## WHAT IS NEEDED
Please copy out every line of the data below word for word, keeping the original order.

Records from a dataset

»»

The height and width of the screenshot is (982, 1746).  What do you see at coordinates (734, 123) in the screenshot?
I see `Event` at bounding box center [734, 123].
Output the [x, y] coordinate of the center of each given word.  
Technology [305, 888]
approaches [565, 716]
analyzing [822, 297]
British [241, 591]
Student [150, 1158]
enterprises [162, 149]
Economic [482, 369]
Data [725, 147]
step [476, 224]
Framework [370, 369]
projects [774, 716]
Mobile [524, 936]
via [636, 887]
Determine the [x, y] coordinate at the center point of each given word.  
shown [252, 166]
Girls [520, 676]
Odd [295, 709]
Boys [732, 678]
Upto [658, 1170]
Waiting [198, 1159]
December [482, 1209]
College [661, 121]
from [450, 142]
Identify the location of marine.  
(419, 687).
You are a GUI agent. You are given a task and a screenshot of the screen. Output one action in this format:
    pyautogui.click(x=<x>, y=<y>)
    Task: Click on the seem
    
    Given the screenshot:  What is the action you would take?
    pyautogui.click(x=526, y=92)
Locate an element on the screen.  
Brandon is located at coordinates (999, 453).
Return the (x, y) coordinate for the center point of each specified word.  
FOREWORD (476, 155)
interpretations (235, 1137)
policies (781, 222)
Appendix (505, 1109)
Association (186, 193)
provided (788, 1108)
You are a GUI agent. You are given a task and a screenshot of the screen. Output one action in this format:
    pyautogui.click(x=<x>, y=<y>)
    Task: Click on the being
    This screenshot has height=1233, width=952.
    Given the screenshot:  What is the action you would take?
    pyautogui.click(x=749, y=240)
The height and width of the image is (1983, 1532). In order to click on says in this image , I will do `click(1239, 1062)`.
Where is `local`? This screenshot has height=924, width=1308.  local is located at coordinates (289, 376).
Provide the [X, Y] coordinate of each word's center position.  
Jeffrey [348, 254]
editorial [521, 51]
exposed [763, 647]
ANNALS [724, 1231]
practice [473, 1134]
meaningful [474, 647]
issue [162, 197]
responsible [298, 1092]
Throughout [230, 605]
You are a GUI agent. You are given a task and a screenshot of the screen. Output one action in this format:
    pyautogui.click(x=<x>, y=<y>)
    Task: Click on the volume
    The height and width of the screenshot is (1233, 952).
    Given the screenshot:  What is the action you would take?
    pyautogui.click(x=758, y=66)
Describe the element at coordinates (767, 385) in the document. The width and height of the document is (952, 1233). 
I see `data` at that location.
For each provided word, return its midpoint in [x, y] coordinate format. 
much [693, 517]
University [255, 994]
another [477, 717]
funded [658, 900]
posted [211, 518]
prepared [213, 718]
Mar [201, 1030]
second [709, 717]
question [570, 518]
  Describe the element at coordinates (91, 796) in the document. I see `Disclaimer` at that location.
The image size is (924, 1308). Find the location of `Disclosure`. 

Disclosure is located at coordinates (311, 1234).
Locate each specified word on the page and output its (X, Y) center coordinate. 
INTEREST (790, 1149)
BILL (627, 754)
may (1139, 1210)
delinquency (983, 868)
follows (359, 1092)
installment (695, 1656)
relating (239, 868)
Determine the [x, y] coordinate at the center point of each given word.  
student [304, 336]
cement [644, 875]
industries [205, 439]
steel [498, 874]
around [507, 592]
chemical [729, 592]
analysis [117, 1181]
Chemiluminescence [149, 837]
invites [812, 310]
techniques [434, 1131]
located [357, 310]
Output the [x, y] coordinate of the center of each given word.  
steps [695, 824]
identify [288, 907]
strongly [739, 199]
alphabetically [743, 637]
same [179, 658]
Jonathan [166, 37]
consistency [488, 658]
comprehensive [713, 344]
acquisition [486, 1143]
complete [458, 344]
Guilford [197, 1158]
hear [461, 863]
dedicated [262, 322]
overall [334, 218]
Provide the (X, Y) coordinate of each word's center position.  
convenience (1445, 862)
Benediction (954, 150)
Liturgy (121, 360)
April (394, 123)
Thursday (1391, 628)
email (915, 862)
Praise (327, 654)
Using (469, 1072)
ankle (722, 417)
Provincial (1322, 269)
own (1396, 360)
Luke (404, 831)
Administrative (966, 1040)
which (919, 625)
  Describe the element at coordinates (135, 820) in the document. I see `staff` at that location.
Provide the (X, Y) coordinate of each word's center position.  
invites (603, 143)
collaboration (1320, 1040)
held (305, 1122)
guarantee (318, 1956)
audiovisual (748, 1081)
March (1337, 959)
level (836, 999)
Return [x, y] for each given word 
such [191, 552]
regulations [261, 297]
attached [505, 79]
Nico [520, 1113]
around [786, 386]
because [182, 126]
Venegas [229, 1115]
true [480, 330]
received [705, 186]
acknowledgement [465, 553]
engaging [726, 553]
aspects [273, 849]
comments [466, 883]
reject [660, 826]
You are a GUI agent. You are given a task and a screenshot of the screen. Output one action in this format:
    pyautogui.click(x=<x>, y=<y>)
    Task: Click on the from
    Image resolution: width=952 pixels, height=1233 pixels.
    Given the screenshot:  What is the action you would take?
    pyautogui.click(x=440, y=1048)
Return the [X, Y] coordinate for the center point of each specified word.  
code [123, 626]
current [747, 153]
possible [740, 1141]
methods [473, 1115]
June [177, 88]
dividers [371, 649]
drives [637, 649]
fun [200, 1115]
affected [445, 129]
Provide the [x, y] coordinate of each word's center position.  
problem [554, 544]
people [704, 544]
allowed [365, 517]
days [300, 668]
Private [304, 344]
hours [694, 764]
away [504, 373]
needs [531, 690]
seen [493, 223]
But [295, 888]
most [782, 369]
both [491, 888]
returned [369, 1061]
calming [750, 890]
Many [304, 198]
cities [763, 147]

««

## THE ANSWER
The height and width of the screenshot is (982, 1746).  What do you see at coordinates (734, 123) in the screenshot?
I see `Event` at bounding box center [734, 123].
Output the [x, y] coordinate of the center of each given word.  
Technology [305, 888]
approaches [565, 716]
analyzing [822, 297]
British [241, 591]
Student [150, 1158]
enterprises [162, 149]
Economic [482, 369]
Data [725, 147]
step [476, 224]
Framework [370, 369]
projects [774, 716]
Mobile [524, 936]
via [636, 887]
Determine the [x, y] coordinate at the center point of each given word.  
shown [252, 166]
Girls [520, 676]
Odd [295, 709]
Boys [732, 678]
Upto [658, 1170]
Waiting [198, 1159]
December [482, 1209]
College [661, 121]
from [450, 142]
Identify the location of marine.  
(419, 687).
You are a GUI agent. You are given a task and a screenshot of the screen. Output one action in this format:
    pyautogui.click(x=<x>, y=<y>)
    Task: Click on the seem
    
    Given the screenshot:  What is the action you would take?
    pyautogui.click(x=526, y=92)
Locate an element on the screen.  
Brandon is located at coordinates (999, 453).
Return the (x, y) coordinate for the center point of each specified word.  
FOREWORD (476, 155)
interpretations (235, 1137)
policies (781, 222)
Appendix (505, 1109)
Association (186, 193)
provided (788, 1108)
You are a GUI agent. You are given a task and a screenshot of the screen. Output one action in this format:
    pyautogui.click(x=<x>, y=<y>)
    Task: Click on the being
    This screenshot has height=1233, width=952.
    Given the screenshot:  What is the action you would take?
    pyautogui.click(x=749, y=240)
The height and width of the image is (1983, 1532). In order to click on says in this image , I will do `click(1239, 1062)`.
Where is `local`? This screenshot has height=924, width=1308.  local is located at coordinates (289, 376).
Provide the [X, Y] coordinate of each word's center position.  
Jeffrey [348, 254]
editorial [521, 51]
exposed [763, 647]
ANNALS [724, 1231]
practice [473, 1134]
meaningful [474, 647]
issue [162, 197]
responsible [298, 1092]
Throughout [230, 605]
You are a GUI agent. You are given a task and a screenshot of the screen. Output one action in this format:
    pyautogui.click(x=<x>, y=<y>)
    Task: Click on the volume
    The height and width of the screenshot is (1233, 952).
    Given the screenshot:  What is the action you would take?
    pyautogui.click(x=758, y=66)
Describe the element at coordinates (767, 385) in the document. The width and height of the document is (952, 1233). 
I see `data` at that location.
For each provided word, return its midpoint in [x, y] coordinate format. 
much [693, 517]
University [255, 994]
another [477, 717]
funded [658, 900]
posted [211, 518]
prepared [213, 718]
Mar [201, 1030]
second [709, 717]
question [570, 518]
  Describe the element at coordinates (91, 796) in the document. I see `Disclaimer` at that location.
The image size is (924, 1308). Find the location of `Disclosure`. 

Disclosure is located at coordinates (311, 1234).
Locate each specified word on the page and output its (X, Y) center coordinate. 
INTEREST (790, 1149)
BILL (627, 754)
may (1139, 1210)
delinquency (983, 868)
follows (359, 1092)
installment (695, 1656)
relating (239, 868)
Determine the [x, y] coordinate at the center point of each given word.  
student [304, 336]
cement [644, 875]
industries [205, 439]
steel [498, 874]
around [507, 592]
chemical [729, 592]
analysis [117, 1181]
Chemiluminescence [149, 837]
invites [812, 310]
techniques [434, 1131]
located [357, 310]
Output the [x, y] coordinate of the center of each given word.  
steps [695, 824]
identify [288, 907]
strongly [739, 199]
alphabetically [743, 637]
same [179, 658]
Jonathan [166, 37]
consistency [488, 658]
comprehensive [713, 344]
acquisition [486, 1143]
complete [458, 344]
Guilford [197, 1158]
hear [461, 863]
dedicated [262, 322]
overall [334, 218]
Provide the (X, Y) coordinate of each word's center position.  
convenience (1445, 862)
Benediction (954, 150)
Liturgy (121, 360)
April (394, 123)
Thursday (1391, 628)
email (915, 862)
Praise (327, 654)
Using (469, 1072)
ankle (722, 417)
Provincial (1322, 269)
own (1396, 360)
Luke (404, 831)
Administrative (966, 1040)
which (919, 625)
  Describe the element at coordinates (135, 820) in the document. I see `staff` at that location.
Provide the (X, Y) coordinate of each word's center position.  
invites (603, 143)
collaboration (1320, 1040)
held (305, 1122)
guarantee (318, 1956)
audiovisual (748, 1081)
March (1337, 959)
level (836, 999)
Return [x, y] for each given word 
such [191, 552]
regulations [261, 297]
attached [505, 79]
Nico [520, 1113]
around [786, 386]
because [182, 126]
Venegas [229, 1115]
true [480, 330]
received [705, 186]
acknowledgement [465, 553]
engaging [726, 553]
aspects [273, 849]
comments [466, 883]
reject [660, 826]
You are a GUI agent. You are given a task and a screenshot of the screen. Output one action in this format:
    pyautogui.click(x=<x>, y=<y>)
    Task: Click on the from
    Image resolution: width=952 pixels, height=1233 pixels.
    Given the screenshot:  What is the action you would take?
    pyautogui.click(x=440, y=1048)
Return the [X, Y] coordinate for the center point of each specified word.  
code [123, 626]
current [747, 153]
possible [740, 1141]
methods [473, 1115]
June [177, 88]
dividers [371, 649]
drives [637, 649]
fun [200, 1115]
affected [445, 129]
Provide the [x, y] coordinate of each word's center position.  
problem [554, 544]
people [704, 544]
allowed [365, 517]
days [300, 668]
Private [304, 344]
hours [694, 764]
away [504, 373]
needs [531, 690]
seen [493, 223]
But [295, 888]
most [782, 369]
both [491, 888]
returned [369, 1061]
calming [750, 890]
Many [304, 198]
cities [763, 147]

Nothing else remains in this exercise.